## Given records
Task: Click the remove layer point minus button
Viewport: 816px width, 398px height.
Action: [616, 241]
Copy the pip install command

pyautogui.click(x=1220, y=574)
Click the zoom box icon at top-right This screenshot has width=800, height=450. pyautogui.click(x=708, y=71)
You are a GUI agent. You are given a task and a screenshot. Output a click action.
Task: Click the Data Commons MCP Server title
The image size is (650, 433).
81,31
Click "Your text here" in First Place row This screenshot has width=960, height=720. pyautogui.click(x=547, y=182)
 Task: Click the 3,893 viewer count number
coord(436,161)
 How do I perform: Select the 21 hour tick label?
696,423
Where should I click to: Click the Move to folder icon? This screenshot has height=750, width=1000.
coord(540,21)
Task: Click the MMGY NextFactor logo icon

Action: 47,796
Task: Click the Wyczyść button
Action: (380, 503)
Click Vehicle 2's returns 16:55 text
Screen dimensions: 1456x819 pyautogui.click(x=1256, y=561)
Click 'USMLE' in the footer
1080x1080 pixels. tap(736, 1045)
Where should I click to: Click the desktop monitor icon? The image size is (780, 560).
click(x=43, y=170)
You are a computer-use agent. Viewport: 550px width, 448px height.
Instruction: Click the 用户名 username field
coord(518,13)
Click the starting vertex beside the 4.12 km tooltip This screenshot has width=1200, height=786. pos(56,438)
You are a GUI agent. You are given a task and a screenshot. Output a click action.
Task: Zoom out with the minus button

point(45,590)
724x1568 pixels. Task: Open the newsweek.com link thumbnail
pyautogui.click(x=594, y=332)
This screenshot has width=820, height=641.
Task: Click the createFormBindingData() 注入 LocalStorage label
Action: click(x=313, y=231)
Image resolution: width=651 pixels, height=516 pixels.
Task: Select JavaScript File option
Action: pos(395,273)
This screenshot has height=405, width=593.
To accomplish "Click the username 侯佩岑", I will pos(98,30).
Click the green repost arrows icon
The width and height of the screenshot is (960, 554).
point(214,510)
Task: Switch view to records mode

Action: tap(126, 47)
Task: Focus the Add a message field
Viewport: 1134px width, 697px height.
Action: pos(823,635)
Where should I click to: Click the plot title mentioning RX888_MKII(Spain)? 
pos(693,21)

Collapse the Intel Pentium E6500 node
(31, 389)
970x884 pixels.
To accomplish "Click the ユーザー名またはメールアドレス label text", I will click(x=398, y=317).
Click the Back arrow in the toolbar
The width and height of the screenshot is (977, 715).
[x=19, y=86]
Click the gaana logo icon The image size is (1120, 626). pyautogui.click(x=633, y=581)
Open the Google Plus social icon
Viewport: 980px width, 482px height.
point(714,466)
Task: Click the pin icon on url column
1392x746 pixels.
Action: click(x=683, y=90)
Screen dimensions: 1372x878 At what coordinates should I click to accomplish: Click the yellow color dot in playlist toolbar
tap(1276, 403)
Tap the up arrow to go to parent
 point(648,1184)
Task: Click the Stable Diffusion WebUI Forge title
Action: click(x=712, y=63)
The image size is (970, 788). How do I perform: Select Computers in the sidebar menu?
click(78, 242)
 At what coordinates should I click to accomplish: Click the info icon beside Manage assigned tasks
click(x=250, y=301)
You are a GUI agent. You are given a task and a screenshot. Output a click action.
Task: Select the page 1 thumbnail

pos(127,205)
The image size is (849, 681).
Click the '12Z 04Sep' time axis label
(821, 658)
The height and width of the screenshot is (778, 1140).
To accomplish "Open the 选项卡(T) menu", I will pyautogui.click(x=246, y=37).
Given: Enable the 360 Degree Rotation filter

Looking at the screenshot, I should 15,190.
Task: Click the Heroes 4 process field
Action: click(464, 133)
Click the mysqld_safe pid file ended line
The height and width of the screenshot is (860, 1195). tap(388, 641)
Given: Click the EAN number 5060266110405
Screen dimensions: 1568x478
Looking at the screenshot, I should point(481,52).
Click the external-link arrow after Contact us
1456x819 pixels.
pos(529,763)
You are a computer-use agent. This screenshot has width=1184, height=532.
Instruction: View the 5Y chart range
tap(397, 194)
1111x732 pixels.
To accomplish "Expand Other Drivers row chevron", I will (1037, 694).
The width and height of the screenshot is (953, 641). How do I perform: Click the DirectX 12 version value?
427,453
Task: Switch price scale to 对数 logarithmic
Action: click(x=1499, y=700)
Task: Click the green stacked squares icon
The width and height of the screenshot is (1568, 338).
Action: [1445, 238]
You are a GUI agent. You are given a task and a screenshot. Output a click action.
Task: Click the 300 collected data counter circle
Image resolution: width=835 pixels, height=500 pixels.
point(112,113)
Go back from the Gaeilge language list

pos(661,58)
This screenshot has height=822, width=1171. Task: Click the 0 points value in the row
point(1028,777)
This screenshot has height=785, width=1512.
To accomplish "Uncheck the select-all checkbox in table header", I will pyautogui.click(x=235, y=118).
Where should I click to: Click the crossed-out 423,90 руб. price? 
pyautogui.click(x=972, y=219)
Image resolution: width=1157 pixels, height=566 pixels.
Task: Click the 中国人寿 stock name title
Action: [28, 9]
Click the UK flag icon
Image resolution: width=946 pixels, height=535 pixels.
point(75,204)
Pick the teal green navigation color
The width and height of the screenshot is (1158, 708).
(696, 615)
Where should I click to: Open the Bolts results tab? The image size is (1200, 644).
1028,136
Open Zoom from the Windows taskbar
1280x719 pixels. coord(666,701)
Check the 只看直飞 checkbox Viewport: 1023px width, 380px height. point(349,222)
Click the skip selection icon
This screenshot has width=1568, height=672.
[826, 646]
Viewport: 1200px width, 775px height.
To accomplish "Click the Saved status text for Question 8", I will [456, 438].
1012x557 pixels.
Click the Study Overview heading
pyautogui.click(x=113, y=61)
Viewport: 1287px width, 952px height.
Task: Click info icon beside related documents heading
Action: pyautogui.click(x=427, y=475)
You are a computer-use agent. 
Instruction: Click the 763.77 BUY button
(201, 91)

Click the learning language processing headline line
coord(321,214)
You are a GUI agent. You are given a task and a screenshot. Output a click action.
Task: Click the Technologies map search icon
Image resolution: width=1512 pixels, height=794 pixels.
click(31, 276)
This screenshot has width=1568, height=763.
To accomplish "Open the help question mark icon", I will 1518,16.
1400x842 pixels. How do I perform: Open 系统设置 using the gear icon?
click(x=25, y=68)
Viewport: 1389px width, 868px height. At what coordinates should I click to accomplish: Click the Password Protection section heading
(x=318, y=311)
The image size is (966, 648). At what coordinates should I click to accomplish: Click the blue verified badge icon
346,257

## About this exercise
Print the records above exactly. Omit nothing.

## Your response
Task: Click the remove layer point minus button
Viewport: 816px width, 398px height.
Action: [616, 241]
Copy the pip install command

pyautogui.click(x=1220, y=574)
Click the zoom box icon at top-right This screenshot has width=800, height=450. pyautogui.click(x=708, y=71)
You are a GUI agent. You are given a task and a screenshot. Output a click action.
Task: Click the Data Commons MCP Server title
The image size is (650, 433).
81,31
Click "Your text here" in First Place row This screenshot has width=960, height=720. pyautogui.click(x=547, y=182)
 Task: Click the 3,893 viewer count number
coord(436,161)
 How do I perform: Select the 21 hour tick label?
696,423
Where should I click to: Click the Move to folder icon? This screenshot has height=750, width=1000.
coord(540,21)
Task: Click the MMGY NextFactor logo icon

Action: 47,796
Task: Click the Wyczyść button
Action: (380, 503)
Click Vehicle 2's returns 16:55 text
Screen dimensions: 1456x819 pyautogui.click(x=1256, y=561)
Click 'USMLE' in the footer
1080x1080 pixels. tap(736, 1045)
Where should I click to: Click the desktop monitor icon? The image size is (780, 560).
click(x=43, y=170)
You are a computer-use agent. Viewport: 550px width, 448px height.
Instruction: Click the 用户名 username field
coord(518,13)
Click the starting vertex beside the 4.12 km tooltip This screenshot has width=1200, height=786. pos(56,438)
You are a GUI agent. You are given a task and a screenshot. Output a click action.
Task: Zoom out with the minus button

point(45,590)
724x1568 pixels. Task: Open the newsweek.com link thumbnail
pyautogui.click(x=594, y=332)
This screenshot has width=820, height=641.
Task: Click the createFormBindingData() 注入 LocalStorage label
Action: click(x=313, y=231)
Image resolution: width=651 pixels, height=516 pixels.
Task: Select JavaScript File option
Action: pos(395,273)
This screenshot has height=405, width=593.
To accomplish "Click the username 侯佩岑", I will pos(98,30).
Click the green repost arrows icon
The width and height of the screenshot is (960, 554).
point(214,510)
Task: Switch view to records mode

Action: tap(126, 47)
Task: Focus the Add a message field
Viewport: 1134px width, 697px height.
Action: pos(823,635)
Where should I click to: Click the plot title mentioning RX888_MKII(Spain)? 
pos(693,21)

Collapse the Intel Pentium E6500 node
(31, 389)
970x884 pixels.
To accomplish "Click the ユーザー名またはメールアドレス label text", I will click(x=398, y=317).
Click the Back arrow in the toolbar
The width and height of the screenshot is (977, 715).
[x=19, y=86]
Click the gaana logo icon The image size is (1120, 626). pyautogui.click(x=633, y=581)
Open the Google Plus social icon
Viewport: 980px width, 482px height.
point(714,466)
Task: Click the pin icon on url column
1392x746 pixels.
Action: click(x=683, y=90)
Screen dimensions: 1372x878 At what coordinates should I click to accomplish: Click the yellow color dot in playlist toolbar
tap(1276, 403)
Tap the up arrow to go to parent
 point(648,1184)
Task: Click the Stable Diffusion WebUI Forge title
Action: click(x=712, y=63)
The image size is (970, 788). How do I perform: Select Computers in the sidebar menu?
click(78, 242)
 At what coordinates should I click to accomplish: Click the info icon beside Manage assigned tasks
click(x=250, y=301)
You are a GUI agent. You are given a task and a screenshot. Output a click action.
Task: Select the page 1 thumbnail

pos(127,205)
The image size is (849, 681).
Click the '12Z 04Sep' time axis label
(821, 658)
The height and width of the screenshot is (778, 1140).
To accomplish "Open the 选项卡(T) menu", I will pyautogui.click(x=246, y=37).
Given: Enable the 360 Degree Rotation filter

Looking at the screenshot, I should 15,190.
Task: Click the Heroes 4 process field
Action: click(464, 133)
Click the mysqld_safe pid file ended line
The height and width of the screenshot is (860, 1195). tap(388, 641)
Given: Click the EAN number 5060266110405
Screen dimensions: 1568x478
Looking at the screenshot, I should point(481,52).
Click the external-link arrow after Contact us
1456x819 pixels.
pos(529,763)
You are a computer-use agent. This screenshot has width=1184, height=532.
Instruction: View the 5Y chart range
tap(397, 194)
1111x732 pixels.
To accomplish "Expand Other Drivers row chevron", I will (1037, 694).
The width and height of the screenshot is (953, 641). How do I perform: Click the DirectX 12 version value?
427,453
Task: Switch price scale to 对数 logarithmic
Action: click(x=1499, y=700)
Task: Click the green stacked squares icon
The width and height of the screenshot is (1568, 338).
Action: [1445, 238]
You are a GUI agent. You are given a task and a screenshot. Output a click action.
Task: Click the 300 collected data counter circle
Image resolution: width=835 pixels, height=500 pixels.
point(112,113)
Go back from the Gaeilge language list

pos(661,58)
This screenshot has height=822, width=1171. Task: Click the 0 points value in the row
point(1028,777)
This screenshot has height=785, width=1512.
To accomplish "Uncheck the select-all checkbox in table header", I will pyautogui.click(x=235, y=118).
Where should I click to: Click the crossed-out 423,90 руб. price? 
pyautogui.click(x=972, y=219)
Image resolution: width=1157 pixels, height=566 pixels.
Task: Click the 中国人寿 stock name title
Action: [28, 9]
Click the UK flag icon
Image resolution: width=946 pixels, height=535 pixels.
point(75,204)
Pick the teal green navigation color
The width and height of the screenshot is (1158, 708).
(696, 615)
Where should I click to: Open the Bolts results tab? The image size is (1200, 644).
1028,136
Open Zoom from the Windows taskbar
1280x719 pixels. coord(666,701)
Check the 只看直飞 checkbox Viewport: 1023px width, 380px height. point(349,222)
Click the skip selection icon
This screenshot has width=1568, height=672.
[826, 646]
Viewport: 1200px width, 775px height.
To accomplish "Click the Saved status text for Question 8", I will [456, 438].
1012x557 pixels.
Click the Study Overview heading
pyautogui.click(x=113, y=61)
Viewport: 1287px width, 952px height.
Task: Click info icon beside related documents heading
Action: pyautogui.click(x=427, y=475)
You are a computer-use agent. 
Instruction: Click the 763.77 BUY button
(201, 91)

Click the learning language processing headline line
coord(321,214)
You are a GUI agent. You are given a task and a screenshot. Output a click action.
Task: Click the Technologies map search icon
Image resolution: width=1512 pixels, height=794 pixels.
click(31, 276)
This screenshot has width=1568, height=763.
To accomplish "Open the help question mark icon", I will 1518,16.
1400x842 pixels. How do I perform: Open 系统设置 using the gear icon?
click(x=25, y=68)
Viewport: 1389px width, 868px height. At what coordinates should I click to accomplish: Click the Password Protection section heading
(x=318, y=311)
The image size is (966, 648). At what coordinates should I click to accomplish: Click the blue verified badge icon
346,257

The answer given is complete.